À toutes ces personnes ou ces groupes qu'il faut aujourd'hui convaincre et entraîner dans un mouvement de réorganisation, je recommande de tourner le regard vers d'autres collègues, amis ou concurrents qui ont franchi le pas en s'engageant dans des réorganisations, comme c'est le cas des entreprises qui ont témoigné aujourd'hui.

Il s'agit d'abord d'écouter ceux qui ont acquis une expérience dans ce domaine. Non pas en escomptant trouver une solution unique, car dans le domaine de la réorganisation du temps de travail, il y a autant de solutions que de situations, c'est-à-dire une infinité ; non pas en espérant tomber sur une solution toute faite, car les formules d'aménagement et réduction du temps de travail sont à construire et à adapter dans chaque entreprise en fonction de sa spécificité.

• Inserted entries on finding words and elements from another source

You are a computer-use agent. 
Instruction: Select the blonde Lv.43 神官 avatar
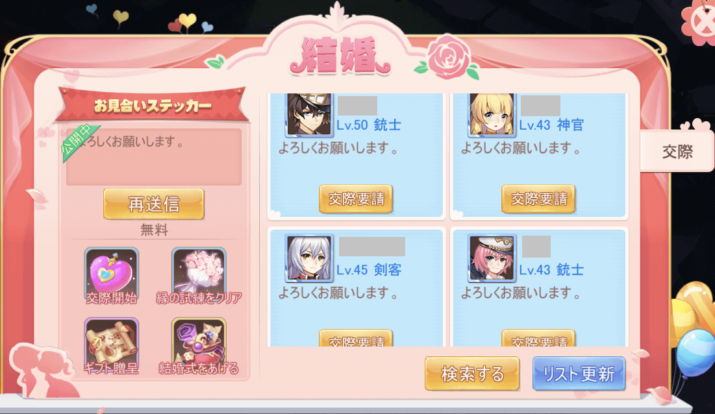tap(492, 114)
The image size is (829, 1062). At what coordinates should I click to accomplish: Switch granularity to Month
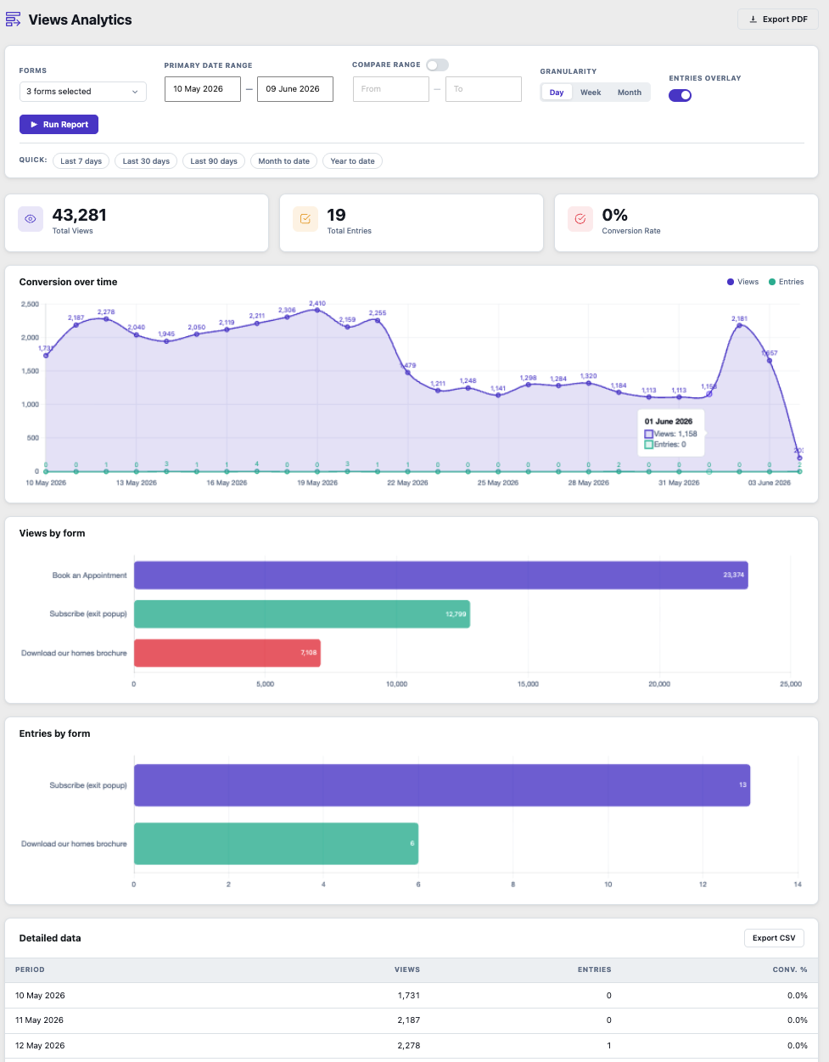(630, 93)
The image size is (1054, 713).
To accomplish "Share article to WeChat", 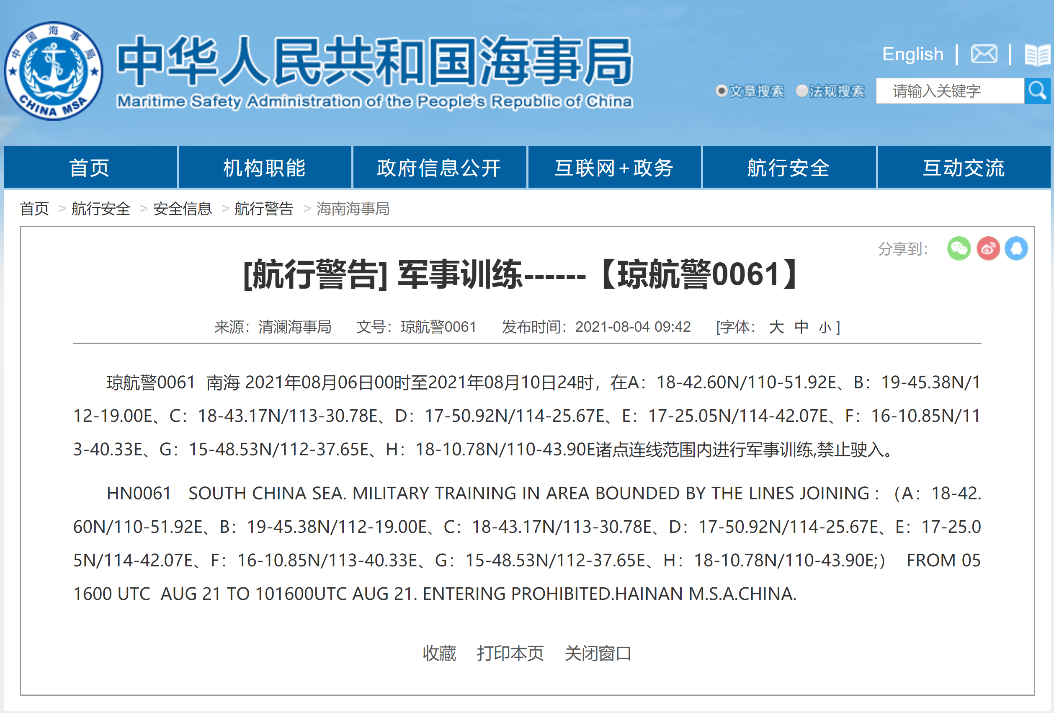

Il s'agit, de façon plus modeste et plus réaliste, de prendre conscience que les difficultés inévitables d'une telle démarche peuvent être surmontées, et qu'une réorganisation bien conçue et conduite peut engendrer en définitive des bienfaits très substantiels pour la compétitivité de l'entreprise, la qualité de vie des individus et le redressement de l'emploi.

Voilà pourquoi je souhaitais que ces forums régionaux aient lieu, en automne qui est un moment clé pour la négociation sur le temps de travail, avant la nouvelle réunion entre le gouvernement et les partenaires sociaux qui se tiendra d'ici la fin de l'année, pour faire le point sur l'état d'avancement des négociations à tous les niveaux.

Je remercie Hervé Serieyx et Gabrielle Rolland pour leur concours et pour la qualité des liens de confiance qu'ils ont su établir en quelques semaines avec les agents de mon ministère.

Je remercie aussi les employeurs et les représentants du personnel des quatre entreprises qui ont accepté de venir aujourd'hui nous présenter leurs démarches, leurs difficultés, leurs résultats.

Pour conclure, je souhaite que la nombreuse assistance qui est venue aujourd'hui ait pu trouver dans ce temps d'écoute et de dialogue des raisons supplémentaires de réfléchir et d'agir en matière de temps de travail.

J'espère que vous ne partirez pas seulement avec un livre blanc en mains, mais aussi avec l'idée d'ouvrir le dossier dans vos entreprises. Si ce forum a cet effet, il aura atteint son objectif.